Both events are characterized as gifts to the community and represent an attempt to strip the art form of its highbrow trappings. “The audience in the stadium is a much broader cross section in about every category you could ask for,” said Michael Mael, Washington National Opera’s executive director. “You could see as many people pushing strollers as pushing walkers. There are people with babies, parents with small children.”

Washington has drawn a crowd of between 10,000 and 15,000 patrons in past seasons; San Francisco has played to as many as 30,000.

Both companies have also added numerous populist touches. Washington will show a screening of the classic Bugs Bunny cartoon “What’s Opera Doc” as a prelude this year; past installments have featured T-shirt guns and a re-write contest for "Take Me Out to the Ballgame." In San Francisco, during an intermission for the 2007 simulcast of Samson and Delilah, patrons were asked to vote for their favorite character by holding up signs that said "Go Samson!" on one side and "Go Delilah!" on the other.
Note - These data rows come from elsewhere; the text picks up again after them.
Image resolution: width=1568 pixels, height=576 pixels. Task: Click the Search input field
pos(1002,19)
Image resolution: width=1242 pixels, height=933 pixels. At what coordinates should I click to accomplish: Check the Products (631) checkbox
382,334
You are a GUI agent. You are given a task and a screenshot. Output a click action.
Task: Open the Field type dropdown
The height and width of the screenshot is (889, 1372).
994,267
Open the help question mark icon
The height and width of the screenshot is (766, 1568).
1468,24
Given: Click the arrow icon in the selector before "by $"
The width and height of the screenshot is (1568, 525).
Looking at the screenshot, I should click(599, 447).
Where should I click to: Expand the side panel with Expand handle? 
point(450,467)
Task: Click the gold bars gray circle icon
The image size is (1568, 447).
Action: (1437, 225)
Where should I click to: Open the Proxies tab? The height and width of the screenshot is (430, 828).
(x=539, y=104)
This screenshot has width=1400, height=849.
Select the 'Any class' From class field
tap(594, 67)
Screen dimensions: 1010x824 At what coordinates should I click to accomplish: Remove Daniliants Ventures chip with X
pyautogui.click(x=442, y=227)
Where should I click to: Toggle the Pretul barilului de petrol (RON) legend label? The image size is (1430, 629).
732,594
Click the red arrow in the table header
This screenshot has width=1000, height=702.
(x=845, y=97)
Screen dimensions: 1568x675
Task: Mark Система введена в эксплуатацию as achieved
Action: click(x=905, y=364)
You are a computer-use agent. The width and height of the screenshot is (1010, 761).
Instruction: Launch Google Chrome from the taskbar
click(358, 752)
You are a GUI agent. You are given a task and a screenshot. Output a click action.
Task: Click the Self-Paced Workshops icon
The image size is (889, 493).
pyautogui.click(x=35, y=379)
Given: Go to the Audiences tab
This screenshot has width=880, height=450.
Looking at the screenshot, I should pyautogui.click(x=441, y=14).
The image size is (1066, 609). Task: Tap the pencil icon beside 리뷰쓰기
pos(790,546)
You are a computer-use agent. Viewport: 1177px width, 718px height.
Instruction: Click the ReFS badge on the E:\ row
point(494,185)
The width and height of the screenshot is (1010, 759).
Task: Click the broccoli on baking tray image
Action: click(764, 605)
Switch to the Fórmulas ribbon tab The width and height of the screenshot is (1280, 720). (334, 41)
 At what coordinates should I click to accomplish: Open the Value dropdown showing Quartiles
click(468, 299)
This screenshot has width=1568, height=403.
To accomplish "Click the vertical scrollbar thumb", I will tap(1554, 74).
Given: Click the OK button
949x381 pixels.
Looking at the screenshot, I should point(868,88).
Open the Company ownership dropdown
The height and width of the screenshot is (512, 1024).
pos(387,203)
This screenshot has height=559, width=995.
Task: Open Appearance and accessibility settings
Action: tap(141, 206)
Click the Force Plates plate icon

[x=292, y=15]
Marc Scorca, president of Opera America, a service organization, praised these efforts as a way to bring opera to the masses. “One of the big pieces of this is to enhance the perceived civic value of the opera company,” he said. Both companies' regular houses can be seen as "kind of precious places where only certain kinds of people go. You don’t have to scratch the service very far to see the perceived the image of opera." These screenings may also help the bottom line: San Francisco says that new-patron tickets linked to the simulcasts have brought in about $880,000.

Reconnecting with Opera's Roots

A skeptic might argue that ballpark simulcasts succeed because they don’t demand much from the audience. If these are anything like outdoor concerts in New York, patrons will probably feel comfortable chatting with friends or texting their kids' babysitter while Tosca leaps to her death (San Francisco even encourages fans to talk over the music).

Still, opera was conceived as popular, interactive entertainment. European audiences of the 19th century didn’t sit and watch the opera in silence in the way that modern audiences do; Italians in particular were notorious for eating, drinking, socializing and playing cards while the performance was taking place. If faced with what they judged to be a bad opera or a poor singer, they would be sure to make their feelings known. When necessary, the rulers of the old Italian states were prepared to send armed troops into the theaters to arrest particularly unruly audience members. It wasn't until the early part of the 20th century that the rules began to change.

One is reminded of a point that Placido Domingo made in 1998, when an interviewer asked him about the spectacle nature of the Three Tenors’ concerts. "I understand the complaints of the purists," he said. "But I do not want the purists to go to the Three Tenors."